Gegen Tetanus war ich zum Glück auch geimpft, wegen der Gefahr einer bakteriellen Infektion bin ich überhaupt erst wieder im Januar zum tropenarzt gegangen (das war die andere Fragestellung, die ich erwähnt hab), und auch, weil mir ein Mitreisender erzählt hatte, dass Makaken das herpes b Virus auf Menschen übertragen können und das tödlich ist.

Der Arzt hatte noch nie was vom herpes b Virus gehört, und anscheinend (laut Internet) gab es weltweit auch in x Jahren nur 40 Fälle von Übertragung makake-Mensch mit tödlichem Ausgang.

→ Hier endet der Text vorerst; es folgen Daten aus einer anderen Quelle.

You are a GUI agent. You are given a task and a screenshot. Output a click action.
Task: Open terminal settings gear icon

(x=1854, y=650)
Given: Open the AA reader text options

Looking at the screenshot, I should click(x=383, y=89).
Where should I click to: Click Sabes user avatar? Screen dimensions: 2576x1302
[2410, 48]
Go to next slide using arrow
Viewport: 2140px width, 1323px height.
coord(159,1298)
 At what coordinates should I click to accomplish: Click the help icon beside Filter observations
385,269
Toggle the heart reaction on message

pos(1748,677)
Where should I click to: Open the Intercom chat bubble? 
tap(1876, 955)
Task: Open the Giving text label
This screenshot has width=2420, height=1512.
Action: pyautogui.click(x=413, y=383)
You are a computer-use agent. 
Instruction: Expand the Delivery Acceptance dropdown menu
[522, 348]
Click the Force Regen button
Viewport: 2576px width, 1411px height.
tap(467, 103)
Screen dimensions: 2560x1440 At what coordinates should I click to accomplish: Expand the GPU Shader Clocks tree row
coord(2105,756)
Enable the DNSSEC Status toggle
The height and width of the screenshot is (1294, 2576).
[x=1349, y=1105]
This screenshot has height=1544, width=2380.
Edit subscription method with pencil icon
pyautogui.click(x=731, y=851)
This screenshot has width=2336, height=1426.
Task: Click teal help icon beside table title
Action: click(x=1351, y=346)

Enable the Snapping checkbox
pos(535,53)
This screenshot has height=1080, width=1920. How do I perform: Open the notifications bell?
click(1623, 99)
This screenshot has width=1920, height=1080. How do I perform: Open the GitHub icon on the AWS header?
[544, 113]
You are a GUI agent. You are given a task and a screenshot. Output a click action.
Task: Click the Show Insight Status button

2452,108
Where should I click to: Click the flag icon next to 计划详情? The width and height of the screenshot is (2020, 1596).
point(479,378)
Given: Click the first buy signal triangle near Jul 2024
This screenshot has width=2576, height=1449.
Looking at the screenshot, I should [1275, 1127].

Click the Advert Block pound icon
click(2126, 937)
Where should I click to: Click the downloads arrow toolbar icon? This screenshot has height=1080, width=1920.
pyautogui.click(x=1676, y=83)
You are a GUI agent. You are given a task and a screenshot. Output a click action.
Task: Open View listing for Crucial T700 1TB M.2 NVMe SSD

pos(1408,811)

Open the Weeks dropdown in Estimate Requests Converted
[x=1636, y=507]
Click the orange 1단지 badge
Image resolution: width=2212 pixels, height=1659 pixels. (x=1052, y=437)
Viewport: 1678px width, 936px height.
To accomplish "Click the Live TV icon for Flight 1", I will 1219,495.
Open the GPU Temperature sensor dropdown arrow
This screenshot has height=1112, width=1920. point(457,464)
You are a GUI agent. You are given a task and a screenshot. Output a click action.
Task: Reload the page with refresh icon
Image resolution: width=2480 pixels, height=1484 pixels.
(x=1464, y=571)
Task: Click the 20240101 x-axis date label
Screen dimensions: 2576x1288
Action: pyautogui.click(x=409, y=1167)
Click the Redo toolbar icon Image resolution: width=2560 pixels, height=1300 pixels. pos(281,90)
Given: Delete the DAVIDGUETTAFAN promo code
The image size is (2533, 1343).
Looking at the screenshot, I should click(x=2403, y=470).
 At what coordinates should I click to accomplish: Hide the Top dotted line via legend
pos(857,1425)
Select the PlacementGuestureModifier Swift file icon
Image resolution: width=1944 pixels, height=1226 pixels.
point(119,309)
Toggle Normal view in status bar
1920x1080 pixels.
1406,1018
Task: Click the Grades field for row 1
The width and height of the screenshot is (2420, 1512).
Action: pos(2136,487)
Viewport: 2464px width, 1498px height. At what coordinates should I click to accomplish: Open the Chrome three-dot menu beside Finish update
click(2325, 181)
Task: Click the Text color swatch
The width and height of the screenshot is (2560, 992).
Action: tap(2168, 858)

in Anbetracht der Tatsache, dass es in Deutschland alleine 2013 schon 420 fsme-fälle durch zecken gab, die sich ja auch schlimm entwickeln können, und ich vor zecken keine Angst habe, hatte ich irgendwann das Gefühl, dass ich vor einer herpes b Ansteckung auch keine Angst haben muss. Zumal die Inkubationszeit der Krankheit 4-6 Wochen beträgt und ich ja offensichtlich immer noch lebe :-)

Möchte das mit dem Herpes b aber trotzdem erwähnen, weil das auch makaken in Gefangenschaft betrifft (also auch in Tierparks etc), ich glaub nicht dass man das Tier dagegen impfen kann. Insofern find ichs angebracht, dass cyberdoktor Leser davon erfahren und sich eine eigene Meinung bilden können, ich werd mich auf jeden Fall von makaken zukünftig fernhalten.

Blöd, weil ich Tiere echt liebe und mich gerne mit Ihnen umgebe, aber der ganze Stress ist mir das nach einem tropischen Urlaub nicht wert.

Wirklich vielen Dank nochmal, ich weiß das sehr zu schätzen was Sie mit dieser hochinformativen und übersichtlichen Seite leisten.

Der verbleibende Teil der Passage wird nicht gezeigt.